Hasn't this been fixed now?

mhauskn commented 9 years ago

AFAIK it's still an issue. Albeit a very hard one to trigger. Also not clear how to fix it short of hacking Stella internals.

On Fri, Feb 6, 2015 at 5:51 AM, Marc G. Bellemare notifications@github.com wrote:

Hasn't this been fixed now?

— Reply to this email directly or view it on GitHub https://github.com/mgbellemare/Arcade-Learning-Environment/issues/11#issuecomment-73225861 .

nczempin commented 7 years ago

The line is Int8 when = ourPlayerPositionResetWhenTable[myNUSIZ1 & 7][myPOSP1][newx]; A segfault can come from one of the array indices being outside the "legal" range.

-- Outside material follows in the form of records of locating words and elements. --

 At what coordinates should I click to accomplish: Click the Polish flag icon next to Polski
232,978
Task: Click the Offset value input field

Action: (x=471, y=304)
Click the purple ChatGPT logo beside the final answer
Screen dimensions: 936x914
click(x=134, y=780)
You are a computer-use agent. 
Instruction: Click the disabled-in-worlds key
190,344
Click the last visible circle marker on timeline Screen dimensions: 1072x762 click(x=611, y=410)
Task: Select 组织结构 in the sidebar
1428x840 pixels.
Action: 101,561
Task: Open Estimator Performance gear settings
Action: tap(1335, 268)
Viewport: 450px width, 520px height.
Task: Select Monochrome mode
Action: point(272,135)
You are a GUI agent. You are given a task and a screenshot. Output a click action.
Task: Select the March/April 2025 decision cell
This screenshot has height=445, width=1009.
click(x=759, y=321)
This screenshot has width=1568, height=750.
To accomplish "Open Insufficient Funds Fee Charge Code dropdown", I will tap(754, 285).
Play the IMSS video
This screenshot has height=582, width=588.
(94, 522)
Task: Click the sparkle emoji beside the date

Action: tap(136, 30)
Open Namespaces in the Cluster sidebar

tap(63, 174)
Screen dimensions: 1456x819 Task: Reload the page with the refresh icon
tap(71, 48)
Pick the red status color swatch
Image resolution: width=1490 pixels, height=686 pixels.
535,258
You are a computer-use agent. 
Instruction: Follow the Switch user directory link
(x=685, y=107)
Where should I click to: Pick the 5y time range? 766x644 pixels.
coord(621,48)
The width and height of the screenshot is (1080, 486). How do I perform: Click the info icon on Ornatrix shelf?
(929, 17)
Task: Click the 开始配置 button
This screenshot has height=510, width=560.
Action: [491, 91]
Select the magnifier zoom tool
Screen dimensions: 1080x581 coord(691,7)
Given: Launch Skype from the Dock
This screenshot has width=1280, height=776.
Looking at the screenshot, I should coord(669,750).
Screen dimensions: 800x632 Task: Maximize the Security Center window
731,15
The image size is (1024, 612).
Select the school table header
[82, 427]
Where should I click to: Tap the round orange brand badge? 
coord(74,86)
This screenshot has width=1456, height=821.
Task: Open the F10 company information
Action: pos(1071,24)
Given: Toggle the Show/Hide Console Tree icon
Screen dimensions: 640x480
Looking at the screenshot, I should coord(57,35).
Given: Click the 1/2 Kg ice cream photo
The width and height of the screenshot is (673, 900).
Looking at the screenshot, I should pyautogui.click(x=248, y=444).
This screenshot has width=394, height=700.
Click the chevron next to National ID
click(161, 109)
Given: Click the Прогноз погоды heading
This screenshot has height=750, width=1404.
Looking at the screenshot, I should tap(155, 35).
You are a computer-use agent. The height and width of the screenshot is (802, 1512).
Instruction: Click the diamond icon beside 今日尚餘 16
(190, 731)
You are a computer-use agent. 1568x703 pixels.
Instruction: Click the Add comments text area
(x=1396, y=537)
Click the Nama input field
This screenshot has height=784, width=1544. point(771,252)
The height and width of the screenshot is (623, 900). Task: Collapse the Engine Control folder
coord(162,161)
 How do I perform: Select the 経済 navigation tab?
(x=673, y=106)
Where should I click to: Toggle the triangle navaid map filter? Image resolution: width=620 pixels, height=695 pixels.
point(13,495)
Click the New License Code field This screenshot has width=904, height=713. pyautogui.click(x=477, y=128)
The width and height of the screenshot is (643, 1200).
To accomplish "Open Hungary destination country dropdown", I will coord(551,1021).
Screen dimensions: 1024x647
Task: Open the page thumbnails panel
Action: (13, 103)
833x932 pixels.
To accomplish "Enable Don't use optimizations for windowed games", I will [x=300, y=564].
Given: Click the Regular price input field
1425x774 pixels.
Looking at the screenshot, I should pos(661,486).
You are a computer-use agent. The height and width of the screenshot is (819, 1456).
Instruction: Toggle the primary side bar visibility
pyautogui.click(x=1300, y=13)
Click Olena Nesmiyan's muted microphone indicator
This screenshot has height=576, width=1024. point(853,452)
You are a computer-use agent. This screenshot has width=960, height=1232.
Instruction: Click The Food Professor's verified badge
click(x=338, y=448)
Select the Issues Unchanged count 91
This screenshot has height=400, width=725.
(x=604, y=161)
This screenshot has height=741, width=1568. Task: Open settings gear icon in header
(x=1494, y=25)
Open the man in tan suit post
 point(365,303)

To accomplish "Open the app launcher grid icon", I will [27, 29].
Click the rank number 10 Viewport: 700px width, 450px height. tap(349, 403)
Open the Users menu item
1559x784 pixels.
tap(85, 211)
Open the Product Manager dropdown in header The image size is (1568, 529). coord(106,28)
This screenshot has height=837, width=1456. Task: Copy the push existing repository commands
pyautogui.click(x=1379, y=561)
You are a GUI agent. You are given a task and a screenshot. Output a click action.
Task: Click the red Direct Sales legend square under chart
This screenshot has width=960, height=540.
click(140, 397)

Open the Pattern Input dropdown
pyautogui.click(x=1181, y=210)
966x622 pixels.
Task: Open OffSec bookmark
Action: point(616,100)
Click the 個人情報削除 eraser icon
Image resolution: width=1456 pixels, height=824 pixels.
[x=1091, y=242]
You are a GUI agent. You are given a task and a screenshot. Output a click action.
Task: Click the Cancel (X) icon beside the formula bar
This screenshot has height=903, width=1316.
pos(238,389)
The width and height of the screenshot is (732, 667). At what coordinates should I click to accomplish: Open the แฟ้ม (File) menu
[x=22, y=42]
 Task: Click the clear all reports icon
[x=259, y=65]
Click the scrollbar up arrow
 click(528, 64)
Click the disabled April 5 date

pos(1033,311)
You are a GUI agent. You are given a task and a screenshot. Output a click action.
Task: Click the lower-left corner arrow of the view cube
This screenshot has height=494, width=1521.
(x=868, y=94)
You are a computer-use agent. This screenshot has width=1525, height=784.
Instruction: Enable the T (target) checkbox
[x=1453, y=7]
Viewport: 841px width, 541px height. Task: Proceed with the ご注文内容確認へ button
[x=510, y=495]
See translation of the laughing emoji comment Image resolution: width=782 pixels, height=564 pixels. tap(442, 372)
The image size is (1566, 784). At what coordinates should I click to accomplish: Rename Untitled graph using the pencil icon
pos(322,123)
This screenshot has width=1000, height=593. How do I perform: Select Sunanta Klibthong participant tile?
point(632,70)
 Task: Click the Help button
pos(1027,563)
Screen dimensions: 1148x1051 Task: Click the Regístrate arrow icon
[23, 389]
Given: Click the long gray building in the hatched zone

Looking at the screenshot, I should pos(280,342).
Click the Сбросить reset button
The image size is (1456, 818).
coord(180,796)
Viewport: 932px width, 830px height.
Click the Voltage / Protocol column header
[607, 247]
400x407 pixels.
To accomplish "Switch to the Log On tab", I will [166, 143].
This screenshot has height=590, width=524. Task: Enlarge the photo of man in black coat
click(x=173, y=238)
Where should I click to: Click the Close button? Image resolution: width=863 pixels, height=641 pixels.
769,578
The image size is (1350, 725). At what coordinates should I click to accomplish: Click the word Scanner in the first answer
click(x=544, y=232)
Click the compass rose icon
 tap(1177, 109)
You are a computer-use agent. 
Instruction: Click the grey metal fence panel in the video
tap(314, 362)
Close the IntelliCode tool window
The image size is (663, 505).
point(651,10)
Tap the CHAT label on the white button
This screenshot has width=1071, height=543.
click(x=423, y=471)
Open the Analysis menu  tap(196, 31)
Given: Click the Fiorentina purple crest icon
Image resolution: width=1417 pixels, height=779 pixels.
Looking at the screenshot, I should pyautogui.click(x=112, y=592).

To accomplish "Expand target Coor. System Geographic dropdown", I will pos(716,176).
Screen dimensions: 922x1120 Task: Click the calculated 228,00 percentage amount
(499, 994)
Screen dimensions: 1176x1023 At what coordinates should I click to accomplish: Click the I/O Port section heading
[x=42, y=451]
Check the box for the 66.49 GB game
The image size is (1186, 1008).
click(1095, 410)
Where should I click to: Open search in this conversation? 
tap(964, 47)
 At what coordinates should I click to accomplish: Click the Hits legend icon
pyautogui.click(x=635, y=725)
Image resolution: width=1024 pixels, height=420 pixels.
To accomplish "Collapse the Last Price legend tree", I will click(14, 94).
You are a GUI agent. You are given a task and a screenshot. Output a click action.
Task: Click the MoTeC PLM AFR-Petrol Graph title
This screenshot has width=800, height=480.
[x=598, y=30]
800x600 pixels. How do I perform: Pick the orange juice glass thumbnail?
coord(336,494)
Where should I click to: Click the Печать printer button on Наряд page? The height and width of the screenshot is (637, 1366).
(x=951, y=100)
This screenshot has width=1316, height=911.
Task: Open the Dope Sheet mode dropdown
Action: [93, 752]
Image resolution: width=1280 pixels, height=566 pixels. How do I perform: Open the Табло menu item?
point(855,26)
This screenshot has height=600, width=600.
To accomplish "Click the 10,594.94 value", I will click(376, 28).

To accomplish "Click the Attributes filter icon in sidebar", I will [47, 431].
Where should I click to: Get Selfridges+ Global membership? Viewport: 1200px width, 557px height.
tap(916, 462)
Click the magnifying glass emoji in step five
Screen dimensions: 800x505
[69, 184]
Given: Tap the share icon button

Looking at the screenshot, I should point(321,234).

To debug, you can find out the size of the array and include checks before the above line.

It is technically "hacking Stella internals" and obviously a Stella bug, not an ALE one. It may be fixed in the upstream Stella, but I'm not sure if there's even a mechanism or desire to keep in sync.

lucasb-eyer commented 5 years ago

I just had the exact same crash in one of my trainings. I have neither the action-sequence logged, nor file:lineno-level stack trace, but the function-level stack trace looks exactly the same as reported here. I believe it's unlikely my action-sequence was the same as reported here.